June 14, 2006 | Researchers at the Broad Institute have released an updated version of the popular GenePattern software suite. The version 2.0 release was announced by Michael Reich, Jill Mesirov, and colleagues in the May issue of Nature Genetics, and is freely available for download from the Broad Institute Web site.
The software, which was originally released in March 2004, has more than 2,300 registered users at more than 500 institutions and 30 biopharma companies. GenePattern won the Editor’s Choice Award in last year’s Bio•IT World Best Practices competition. The key features in GenePattern 2.0 are a new suite of modules for the analysis and visualization of proteomics data and additional support for reproducible research with the substitution of different parameters.
Michael Reich, GenePattern team leader and head of cancer informatics development at the Broad, commented: “The strengths that GenePattern brings to gene expression analysis can now be similarly realized for proteomic data. We have also added features to improve its ability to capture and reproduce analyses, which is vital to researchers both individually and as a community.”
“These new capabilities are a vivid illustration of the tool’s flexibility and adaptability, as well as our commitment to the goal of reproducible research,” added Mesirov, Broad Institute chief informatics officer.
Further enhancements are said to be in the wings, including modules to analyze single nucleotide polymorphism (SNP) and genotype data, and templates for creating text documents. In addition, there are plans to provide infrastructure to support remote access over the Web as part of the National Cancer Institute’s Cancer Biomedical Informatics Grid (caBIG) project (see “Is caBIG Ready to Bloom?” April 2006 Bio•IT World, p. 33).
Reich and Mesirov recount in their Nature Genetics correspondence the development of GenePattern back in 1999, when Broad Institute (formerly Whitehead Institute’s Genome Center) researchers Todd Golub, Mesirov, and their colleagues published in Science a landmark molecular profiling study that delineated two forms of leukemia — acute lymphoblastic (ALL) and acute myelogenous (AML) leukemia — on the basis of differential gene expression (Golub, T.R. et al., Science 286, 531-7; 1999). But data handling and analysis were tedious, requiring manual running of software programs and exporting the results into Excel for visualization.

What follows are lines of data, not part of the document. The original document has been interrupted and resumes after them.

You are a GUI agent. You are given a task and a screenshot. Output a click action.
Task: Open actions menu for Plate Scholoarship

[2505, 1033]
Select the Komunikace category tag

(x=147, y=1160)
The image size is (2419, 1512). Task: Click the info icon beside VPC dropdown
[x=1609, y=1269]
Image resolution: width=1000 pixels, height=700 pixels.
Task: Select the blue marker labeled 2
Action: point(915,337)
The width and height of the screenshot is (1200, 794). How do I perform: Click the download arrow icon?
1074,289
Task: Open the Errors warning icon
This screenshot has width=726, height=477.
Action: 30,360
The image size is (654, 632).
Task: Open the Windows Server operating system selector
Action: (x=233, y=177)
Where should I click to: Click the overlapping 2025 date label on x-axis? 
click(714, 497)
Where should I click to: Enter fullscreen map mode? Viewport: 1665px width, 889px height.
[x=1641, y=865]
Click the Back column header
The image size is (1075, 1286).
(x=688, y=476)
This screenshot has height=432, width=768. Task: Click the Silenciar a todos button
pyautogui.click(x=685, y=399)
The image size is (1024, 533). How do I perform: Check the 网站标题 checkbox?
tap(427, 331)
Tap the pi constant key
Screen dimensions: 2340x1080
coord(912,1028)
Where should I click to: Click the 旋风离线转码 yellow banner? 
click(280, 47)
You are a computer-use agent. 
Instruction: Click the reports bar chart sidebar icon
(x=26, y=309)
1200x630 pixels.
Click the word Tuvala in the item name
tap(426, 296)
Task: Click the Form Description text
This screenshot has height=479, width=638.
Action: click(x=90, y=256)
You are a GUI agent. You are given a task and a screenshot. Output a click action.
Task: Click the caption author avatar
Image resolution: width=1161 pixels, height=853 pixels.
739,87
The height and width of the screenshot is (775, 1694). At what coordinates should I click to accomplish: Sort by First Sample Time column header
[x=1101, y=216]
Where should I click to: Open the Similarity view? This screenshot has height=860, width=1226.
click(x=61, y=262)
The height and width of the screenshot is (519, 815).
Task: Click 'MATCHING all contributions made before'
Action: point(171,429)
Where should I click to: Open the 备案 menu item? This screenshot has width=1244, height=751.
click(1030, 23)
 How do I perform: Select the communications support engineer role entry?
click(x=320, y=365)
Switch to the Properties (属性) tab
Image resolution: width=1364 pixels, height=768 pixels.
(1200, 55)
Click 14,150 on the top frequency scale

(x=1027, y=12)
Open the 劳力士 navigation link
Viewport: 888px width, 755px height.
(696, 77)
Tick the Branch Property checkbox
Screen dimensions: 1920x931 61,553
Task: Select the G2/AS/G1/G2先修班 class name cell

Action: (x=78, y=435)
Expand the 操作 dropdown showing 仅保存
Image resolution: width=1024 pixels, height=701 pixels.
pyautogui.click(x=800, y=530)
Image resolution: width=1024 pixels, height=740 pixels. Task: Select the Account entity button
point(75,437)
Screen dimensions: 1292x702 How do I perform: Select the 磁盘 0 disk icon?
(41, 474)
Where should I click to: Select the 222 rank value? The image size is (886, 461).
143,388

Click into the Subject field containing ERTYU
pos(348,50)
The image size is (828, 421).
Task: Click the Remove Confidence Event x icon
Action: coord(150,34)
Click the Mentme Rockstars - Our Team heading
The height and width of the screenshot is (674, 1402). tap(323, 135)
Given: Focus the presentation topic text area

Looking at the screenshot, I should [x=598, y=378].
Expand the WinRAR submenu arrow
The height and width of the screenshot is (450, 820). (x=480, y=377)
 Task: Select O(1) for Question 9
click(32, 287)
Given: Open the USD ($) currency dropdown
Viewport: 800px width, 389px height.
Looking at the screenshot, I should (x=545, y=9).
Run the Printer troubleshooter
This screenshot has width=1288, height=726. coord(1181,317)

Following publication of the paper, Mesirov and colleagues were deluged with e-mails with “questions on how to reproduce the results and the analysis details that were not included in the paper.” The development of GenePattern provided a “reproducible research” version of the analysis method by capturing all the necessary steps using an automated form-based environment.
GenePattern supports researchers of widely disparate computational expertise and offers ease of access to a range of analytic and visualization tools. Reich and colleagues suggest that another key asset is that GenePattern “supports a mechanism to guarantee the capture and independent replication of published computational methods and in silico results.”